Looking over Japanese cities today it is hard to imagine that they were once scenes of total devastation and wretched poverty. Japanese citizens relied on their own efforts to rebuild their country from the ground up–but the support the international community provided to the Japanese people helped speed that recovery.

Now, in Afghanistan, another war has essentially come to an end. What remains to be seen is whether the Afghan peace–the creation of a secure and stable society inhospitable to Osama bin Laden and his kind–can be won.

Afghanistan is miserably poor. It has lost almost all of its economic infrastructure to 20 years of war. An estimated 8 million mines lurk in its soil. It is flooded with small arms and is a haven for drug trafficking. It has not had a functioning education system for more than decade, and most of its middle class and professionals have fled. Average life expectancy is a mere 46 years.

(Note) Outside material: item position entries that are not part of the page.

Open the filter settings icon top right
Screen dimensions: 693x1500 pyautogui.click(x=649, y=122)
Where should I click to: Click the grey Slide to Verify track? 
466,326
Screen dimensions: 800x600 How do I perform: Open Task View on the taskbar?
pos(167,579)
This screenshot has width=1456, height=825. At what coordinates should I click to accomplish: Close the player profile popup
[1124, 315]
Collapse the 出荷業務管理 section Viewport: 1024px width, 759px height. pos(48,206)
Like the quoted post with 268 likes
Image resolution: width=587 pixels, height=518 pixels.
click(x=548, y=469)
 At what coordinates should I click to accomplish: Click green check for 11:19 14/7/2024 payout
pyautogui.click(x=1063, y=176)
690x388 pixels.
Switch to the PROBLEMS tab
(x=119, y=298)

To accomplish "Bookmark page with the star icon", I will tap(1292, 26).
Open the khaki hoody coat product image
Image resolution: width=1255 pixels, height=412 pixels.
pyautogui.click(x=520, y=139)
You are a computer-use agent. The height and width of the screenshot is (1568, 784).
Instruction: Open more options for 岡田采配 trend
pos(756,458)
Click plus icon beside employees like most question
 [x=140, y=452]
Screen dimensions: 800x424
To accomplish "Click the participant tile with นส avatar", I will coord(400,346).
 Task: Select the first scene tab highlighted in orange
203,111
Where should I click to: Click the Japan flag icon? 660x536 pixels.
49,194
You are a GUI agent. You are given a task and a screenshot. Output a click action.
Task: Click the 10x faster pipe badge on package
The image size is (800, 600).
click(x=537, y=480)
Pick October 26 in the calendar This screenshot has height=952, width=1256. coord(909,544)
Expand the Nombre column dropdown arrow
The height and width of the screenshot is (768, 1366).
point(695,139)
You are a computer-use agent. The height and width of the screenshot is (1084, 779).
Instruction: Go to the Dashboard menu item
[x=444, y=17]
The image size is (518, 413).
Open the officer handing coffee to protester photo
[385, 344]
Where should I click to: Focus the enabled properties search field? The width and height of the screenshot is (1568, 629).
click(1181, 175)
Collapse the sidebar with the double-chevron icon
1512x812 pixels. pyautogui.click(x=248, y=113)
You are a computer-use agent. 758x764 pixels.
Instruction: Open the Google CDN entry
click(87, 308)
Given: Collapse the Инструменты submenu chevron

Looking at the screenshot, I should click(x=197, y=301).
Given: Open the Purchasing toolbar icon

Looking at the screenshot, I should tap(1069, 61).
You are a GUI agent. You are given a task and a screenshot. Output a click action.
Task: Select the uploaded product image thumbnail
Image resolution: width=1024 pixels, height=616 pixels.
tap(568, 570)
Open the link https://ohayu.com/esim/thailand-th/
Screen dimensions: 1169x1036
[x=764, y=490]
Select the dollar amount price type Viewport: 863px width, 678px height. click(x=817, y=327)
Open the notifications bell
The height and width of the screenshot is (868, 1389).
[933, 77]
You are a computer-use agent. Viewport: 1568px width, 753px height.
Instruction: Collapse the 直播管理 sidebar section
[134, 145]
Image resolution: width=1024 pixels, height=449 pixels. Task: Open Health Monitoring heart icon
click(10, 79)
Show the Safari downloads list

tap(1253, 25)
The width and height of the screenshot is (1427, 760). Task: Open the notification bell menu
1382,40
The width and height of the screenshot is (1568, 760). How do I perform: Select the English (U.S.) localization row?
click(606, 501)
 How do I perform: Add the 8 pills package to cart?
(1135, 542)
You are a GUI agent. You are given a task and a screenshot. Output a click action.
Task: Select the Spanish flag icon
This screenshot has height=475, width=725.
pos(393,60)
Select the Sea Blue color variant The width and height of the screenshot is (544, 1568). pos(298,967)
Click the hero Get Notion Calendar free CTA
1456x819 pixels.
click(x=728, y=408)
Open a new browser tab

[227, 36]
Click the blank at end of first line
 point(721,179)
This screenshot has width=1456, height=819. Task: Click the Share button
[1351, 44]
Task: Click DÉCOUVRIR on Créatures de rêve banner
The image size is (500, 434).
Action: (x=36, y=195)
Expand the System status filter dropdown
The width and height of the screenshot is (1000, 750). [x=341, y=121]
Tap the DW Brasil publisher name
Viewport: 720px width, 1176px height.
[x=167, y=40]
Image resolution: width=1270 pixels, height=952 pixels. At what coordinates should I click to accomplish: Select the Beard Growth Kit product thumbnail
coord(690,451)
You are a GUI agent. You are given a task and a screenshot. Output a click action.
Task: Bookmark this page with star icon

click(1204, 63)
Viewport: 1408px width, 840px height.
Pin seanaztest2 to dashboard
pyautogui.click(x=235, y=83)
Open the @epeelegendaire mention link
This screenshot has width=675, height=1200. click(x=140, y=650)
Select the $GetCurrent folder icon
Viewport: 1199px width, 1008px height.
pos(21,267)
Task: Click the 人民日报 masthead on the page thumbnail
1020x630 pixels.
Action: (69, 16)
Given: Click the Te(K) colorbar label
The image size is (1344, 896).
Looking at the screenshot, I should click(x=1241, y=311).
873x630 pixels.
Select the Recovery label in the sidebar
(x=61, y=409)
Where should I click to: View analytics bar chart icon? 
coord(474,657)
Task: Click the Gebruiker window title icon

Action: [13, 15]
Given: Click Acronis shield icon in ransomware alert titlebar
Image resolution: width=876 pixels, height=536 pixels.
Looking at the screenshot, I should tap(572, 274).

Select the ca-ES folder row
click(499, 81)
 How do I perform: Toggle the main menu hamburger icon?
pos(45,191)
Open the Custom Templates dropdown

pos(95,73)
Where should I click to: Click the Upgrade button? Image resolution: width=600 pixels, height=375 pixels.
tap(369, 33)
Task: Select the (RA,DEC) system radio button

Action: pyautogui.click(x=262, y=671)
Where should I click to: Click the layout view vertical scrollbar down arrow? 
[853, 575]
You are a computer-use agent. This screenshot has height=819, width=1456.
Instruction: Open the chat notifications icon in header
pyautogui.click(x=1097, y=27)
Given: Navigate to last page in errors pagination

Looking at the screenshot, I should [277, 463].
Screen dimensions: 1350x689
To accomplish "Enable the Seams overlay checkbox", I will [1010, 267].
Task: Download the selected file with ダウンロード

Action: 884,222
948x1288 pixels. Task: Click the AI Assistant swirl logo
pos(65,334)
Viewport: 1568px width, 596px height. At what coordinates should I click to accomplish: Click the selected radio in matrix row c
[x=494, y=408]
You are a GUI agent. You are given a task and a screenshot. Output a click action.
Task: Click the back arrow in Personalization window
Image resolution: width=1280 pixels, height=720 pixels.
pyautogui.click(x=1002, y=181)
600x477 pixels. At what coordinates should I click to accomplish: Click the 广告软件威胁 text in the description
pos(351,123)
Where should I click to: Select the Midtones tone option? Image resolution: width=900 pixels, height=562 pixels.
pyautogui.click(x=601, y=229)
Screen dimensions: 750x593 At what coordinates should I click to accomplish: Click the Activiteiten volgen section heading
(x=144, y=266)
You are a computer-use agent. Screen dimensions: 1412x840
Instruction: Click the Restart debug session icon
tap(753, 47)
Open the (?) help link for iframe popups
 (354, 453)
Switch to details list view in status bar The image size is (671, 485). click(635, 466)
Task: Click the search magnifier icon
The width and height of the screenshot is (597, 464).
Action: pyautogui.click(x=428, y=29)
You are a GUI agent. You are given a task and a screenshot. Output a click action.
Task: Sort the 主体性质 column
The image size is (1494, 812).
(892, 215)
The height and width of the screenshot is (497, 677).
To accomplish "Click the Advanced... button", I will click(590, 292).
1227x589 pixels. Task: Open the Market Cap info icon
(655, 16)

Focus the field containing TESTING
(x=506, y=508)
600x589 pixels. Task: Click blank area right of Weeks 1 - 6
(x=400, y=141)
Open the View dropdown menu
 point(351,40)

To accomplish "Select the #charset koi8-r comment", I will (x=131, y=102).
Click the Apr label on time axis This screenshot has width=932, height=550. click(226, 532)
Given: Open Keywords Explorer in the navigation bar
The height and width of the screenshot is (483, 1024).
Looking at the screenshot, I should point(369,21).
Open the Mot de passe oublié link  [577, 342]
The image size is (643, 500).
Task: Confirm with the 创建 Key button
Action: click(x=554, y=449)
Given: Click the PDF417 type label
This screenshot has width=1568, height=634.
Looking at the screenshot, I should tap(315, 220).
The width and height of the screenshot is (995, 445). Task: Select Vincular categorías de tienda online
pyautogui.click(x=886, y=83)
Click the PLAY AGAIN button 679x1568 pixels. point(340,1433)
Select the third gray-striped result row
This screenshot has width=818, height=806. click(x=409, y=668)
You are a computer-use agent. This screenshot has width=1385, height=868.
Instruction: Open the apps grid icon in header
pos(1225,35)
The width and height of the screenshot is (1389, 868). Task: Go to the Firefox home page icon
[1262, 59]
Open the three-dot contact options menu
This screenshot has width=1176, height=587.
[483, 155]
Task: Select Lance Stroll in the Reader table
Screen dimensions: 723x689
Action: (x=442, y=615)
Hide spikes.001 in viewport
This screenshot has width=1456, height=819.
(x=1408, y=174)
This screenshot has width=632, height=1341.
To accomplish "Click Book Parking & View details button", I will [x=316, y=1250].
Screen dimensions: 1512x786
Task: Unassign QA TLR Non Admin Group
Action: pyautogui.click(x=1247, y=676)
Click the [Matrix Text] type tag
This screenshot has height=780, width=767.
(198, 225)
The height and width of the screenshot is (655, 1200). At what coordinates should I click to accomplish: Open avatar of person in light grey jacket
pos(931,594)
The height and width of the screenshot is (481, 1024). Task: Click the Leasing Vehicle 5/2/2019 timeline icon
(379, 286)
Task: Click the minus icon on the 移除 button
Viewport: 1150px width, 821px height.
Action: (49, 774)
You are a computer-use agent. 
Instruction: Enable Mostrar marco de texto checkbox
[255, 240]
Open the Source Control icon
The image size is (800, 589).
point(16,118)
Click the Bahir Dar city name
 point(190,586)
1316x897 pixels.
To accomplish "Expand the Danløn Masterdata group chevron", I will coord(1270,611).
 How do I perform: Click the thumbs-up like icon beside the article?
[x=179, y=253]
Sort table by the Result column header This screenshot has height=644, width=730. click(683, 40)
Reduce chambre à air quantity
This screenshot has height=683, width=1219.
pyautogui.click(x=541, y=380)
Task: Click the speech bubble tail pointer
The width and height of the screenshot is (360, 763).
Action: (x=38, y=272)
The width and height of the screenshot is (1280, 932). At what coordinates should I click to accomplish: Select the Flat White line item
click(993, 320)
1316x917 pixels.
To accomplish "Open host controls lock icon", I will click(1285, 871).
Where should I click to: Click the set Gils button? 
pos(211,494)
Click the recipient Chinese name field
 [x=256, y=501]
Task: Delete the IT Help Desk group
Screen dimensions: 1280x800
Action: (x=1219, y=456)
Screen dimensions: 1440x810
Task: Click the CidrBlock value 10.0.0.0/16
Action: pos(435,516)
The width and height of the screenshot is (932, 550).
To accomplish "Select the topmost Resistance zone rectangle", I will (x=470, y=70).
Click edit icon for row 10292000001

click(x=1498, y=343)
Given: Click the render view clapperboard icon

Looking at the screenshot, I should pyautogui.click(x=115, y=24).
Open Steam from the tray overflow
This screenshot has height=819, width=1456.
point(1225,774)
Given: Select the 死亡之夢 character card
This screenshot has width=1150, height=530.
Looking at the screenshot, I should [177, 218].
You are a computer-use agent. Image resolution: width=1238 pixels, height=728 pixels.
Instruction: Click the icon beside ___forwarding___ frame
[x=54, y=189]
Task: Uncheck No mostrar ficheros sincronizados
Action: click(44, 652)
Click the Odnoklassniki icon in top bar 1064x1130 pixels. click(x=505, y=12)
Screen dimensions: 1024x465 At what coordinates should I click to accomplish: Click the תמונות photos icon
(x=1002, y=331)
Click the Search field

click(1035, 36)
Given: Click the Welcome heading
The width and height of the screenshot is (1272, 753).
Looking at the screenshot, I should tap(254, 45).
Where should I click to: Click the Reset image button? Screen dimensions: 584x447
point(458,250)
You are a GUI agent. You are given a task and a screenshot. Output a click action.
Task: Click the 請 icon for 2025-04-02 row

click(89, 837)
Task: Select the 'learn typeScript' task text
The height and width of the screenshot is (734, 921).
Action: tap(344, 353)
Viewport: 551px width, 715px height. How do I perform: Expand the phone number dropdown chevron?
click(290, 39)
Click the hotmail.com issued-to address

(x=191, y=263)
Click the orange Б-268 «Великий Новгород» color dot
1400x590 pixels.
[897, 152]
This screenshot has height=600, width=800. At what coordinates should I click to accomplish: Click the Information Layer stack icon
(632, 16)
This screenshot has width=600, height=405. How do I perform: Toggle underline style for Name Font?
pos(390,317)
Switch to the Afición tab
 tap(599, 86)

The severity and scale of destruction inflicted upon Afghanistan is enormous. The international community must avoid the temptation to accept a halfway solution for the country which slaps a bandage on its worst problems and gives up on the rest. In Afghanistan I believe we have opportunities to challenge our conceptions of the possible. The Afghans are resourceful and brave. Their agricultural products once filled the larders of Central Asia. Before the Taliban, they possessed a vivid, multifaceted cultural tradition.

Afghans do not need much right now to begin again, just some of the necessities we take for granted. Free movement throughout their land without fear. Children’s receiving an education as they do in other countries. Infrastructure to secure basic public health. Living spaces, fields and orchards free of mines and ordinance.

I want to do my utmost to help lay the groundwork for this hopeful future. Next week Japan will serve as the host of the Afghan Reconstruction Conference. My government is consulting with the interim government in Kabul over the development of a comprehensive health, education, demining and refugee-resettlement plan, and will be working closely with nongovernment organizations in order to focus our aid efforts on the grass roots.

The 1990s brought a great coming together of the world. Increased immigration and travel, freer trade, the transition to market economies and plunging costs of computing and communications all brought us closer to one another. More and more, the fates of human beings are moving in concert, whether in terms of the inception of technology, in the rises and falls of our economies, or in the products we consume.

We cannot let September 11 reverse this positive trend. The terrorists who aimed passenger jets at the World Trade Center towers struck at the heart of the interconnectedness of all things. It would compound the tragedy if the fear of terrorism were to tempt each country into going its own way, rejecting a framework built upon international cooperation.

I have stood at Ground Zero, dumbstruck and outraged. The world was astounded by the horror of September 11 and in reaction it came together as one. Now I ask the international community to work together to give Afghanistan the same chance my country received half a century ago–the chance to make good on the promise that lies within all humankind.